Sistema carcerário brasileiro: problemas e soluções
Enviada em 05/11/2020
O Massacre do Carandiru foi uma chacina que ocorreu na década de 90, quando a Polícia Militar interviu em uma rebelião na Casa de Detenção de São Paulo, deixando 111 detentos mortos. Tal acontecimento é um reflexo de um país marcado por um sentimento punitivo, o que provoca uma crise no sistema carcerário brasileiro, devido a superlotação e ao surgimento de facções criminosas.
Primeiramente, segundo a diretora de Políticas Penitenciárias de Departamento Penitenciário Nacional (Depen), Valdirene Daufembak, o intuito de se prender uma pessoa que não agiu conforme as leis de um país, deveria ser o de reinseri-la na sociedade.

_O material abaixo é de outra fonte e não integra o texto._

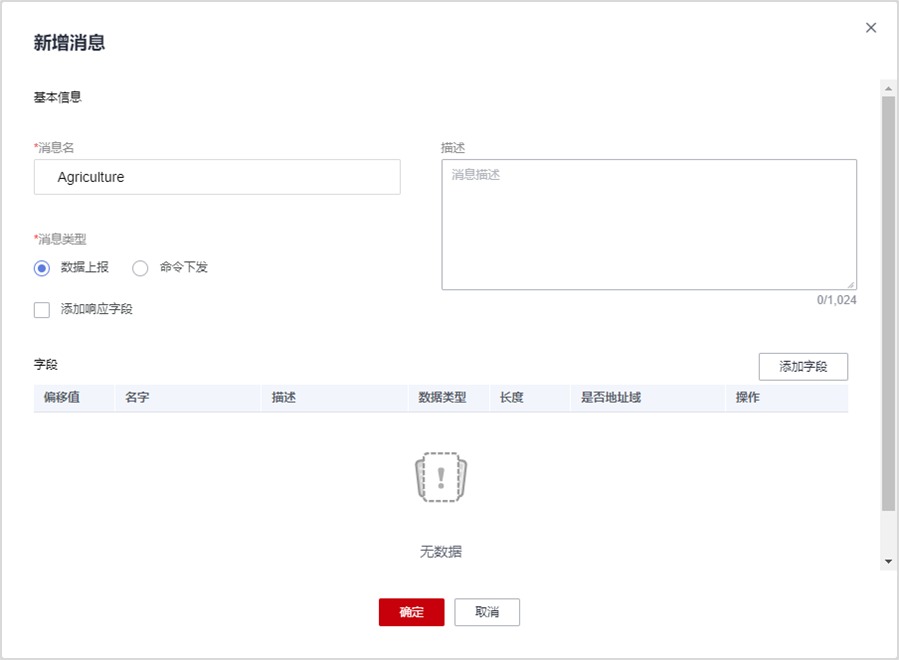Click the 操作 column header

[748, 398]
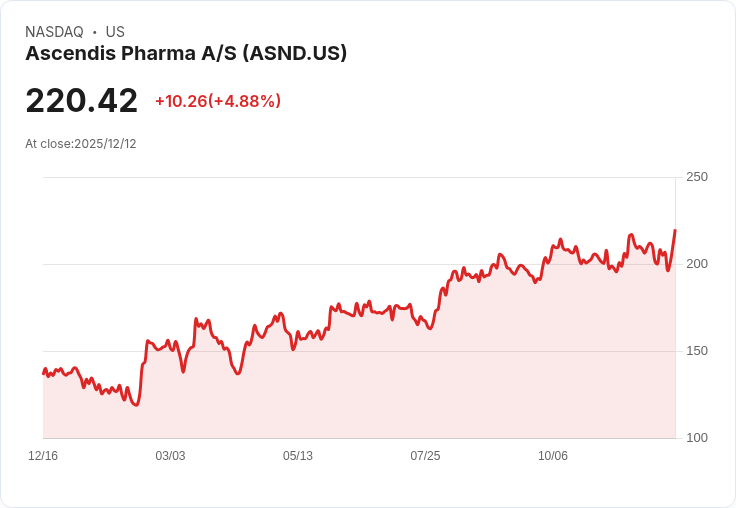Select the 220.42 closing price
This screenshot has width=736, height=508.
point(81,101)
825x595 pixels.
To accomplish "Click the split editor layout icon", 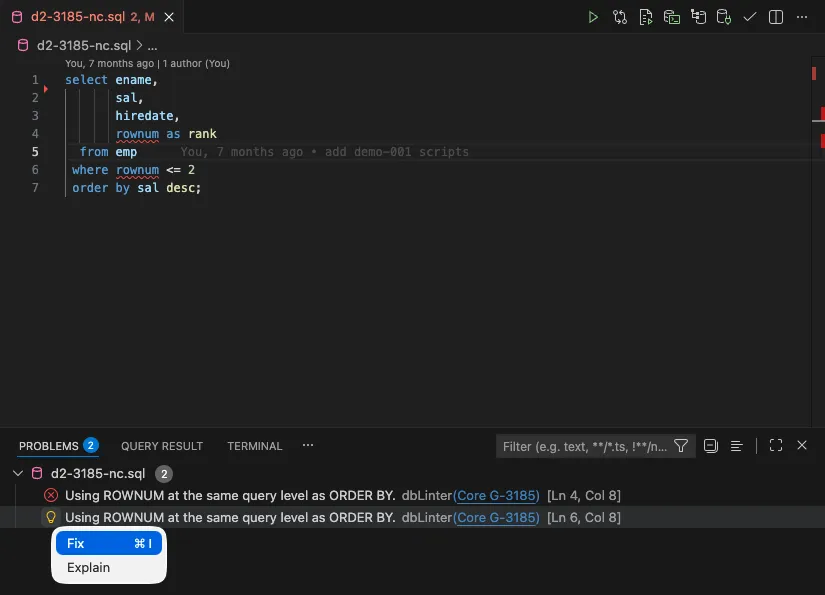I will click(776, 17).
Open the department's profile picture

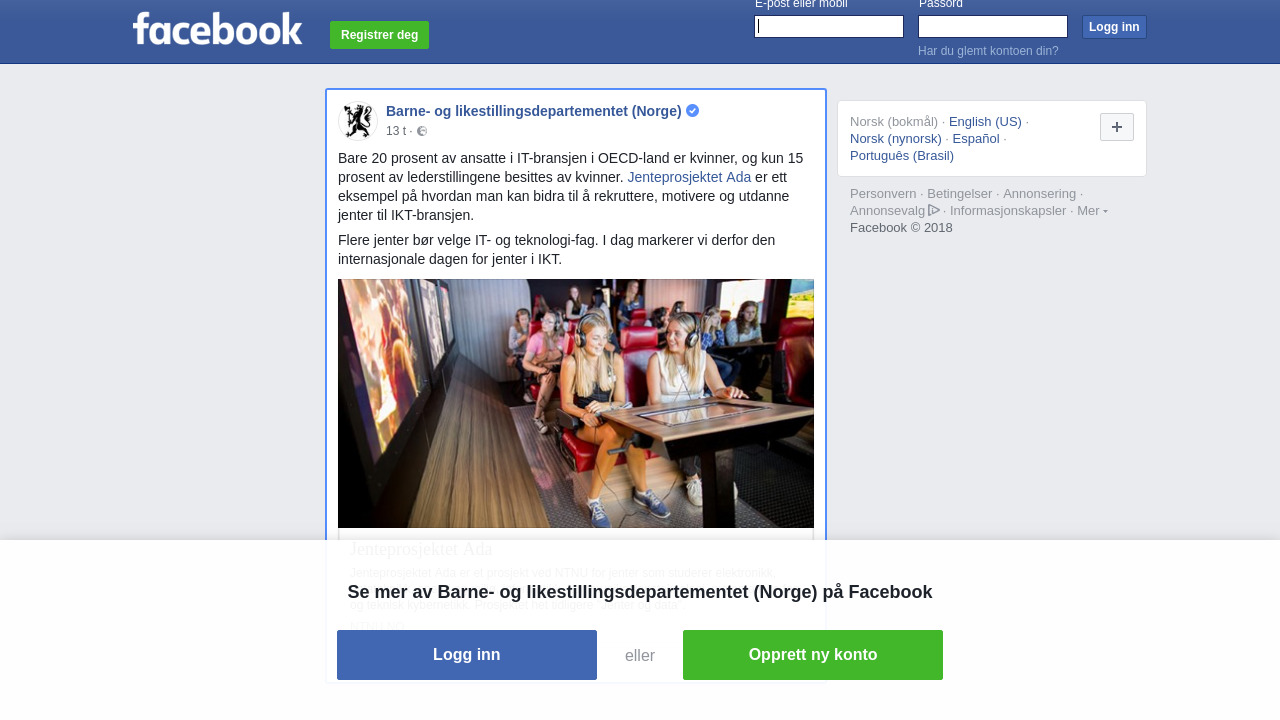[x=357, y=121]
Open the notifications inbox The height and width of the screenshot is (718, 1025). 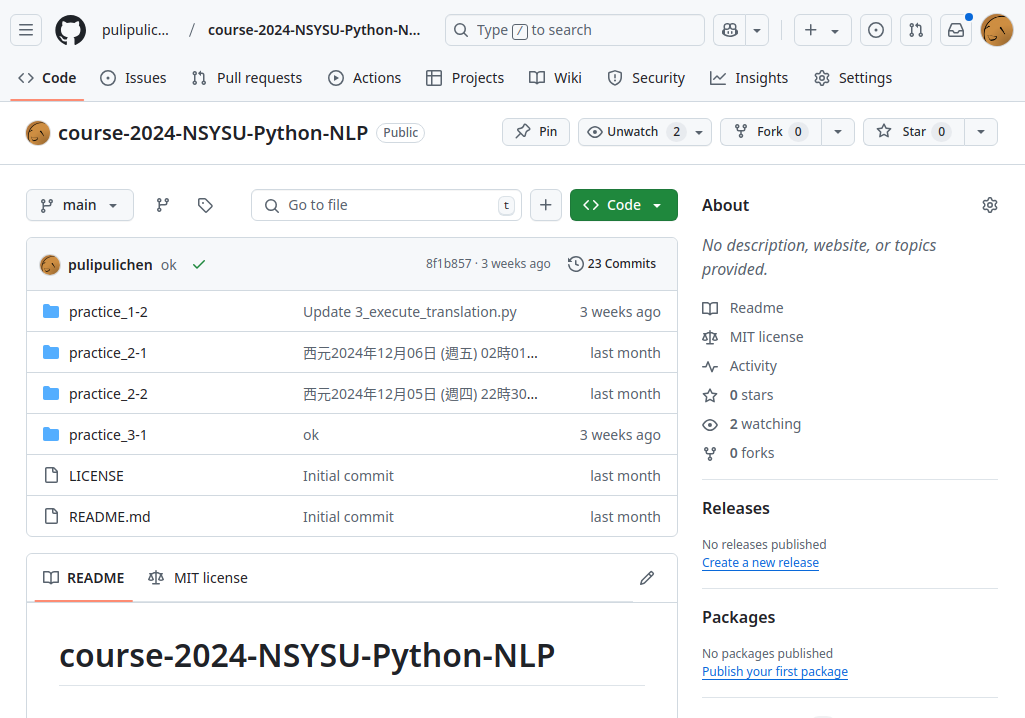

Entretanto, o Estado enxerga as prisões como forma de punição e o único meio de fazer o indivíduo não voltar a cometer crimes. Dessa forma, no Brasil, se prende muito e se reinsere pouco, fazendo com que os departamentos penitenciários fiquem lotados além de sua capacidade e entre em colapso.
Ademais, uma pessoa que tem sua liberdade tirada, sofre agressões policiais constantemente e não recebe recursos de higiene ou alimentação, naturalmente, se revolta. Porém, tal descrição não ocorre com somente uma pessoa, mas sim com a grande maioria dos presidiários brasileiros. Assim, é possível colocar as péssimas condições em que se encontram os encarcerados como uma das causas da formação de organizações criminosas, fato mostrado no documentário ´´Guerras do Brasil.doc´´, as quais contribuem para a crise nesse sistema ao causarem diversas rebeliões nas prisões, que resultam em inúmeras mortes de policiais e detentos.
Dessa forma, se faz necessário que o Ministério da Justiça, em conjunto com o Judiciário, diminua o número de prisões. Isso deve ser feito por meio de reuniões entre esses dois órgãos que coloquem em pauta a discussão acerca da possibilidade de penas alternativas para crimes de menor periculosidade, a fim de não mais exceder a capacidade máxima de detentos por prisão. Assim, a crise nesse sistema pode ser revertida.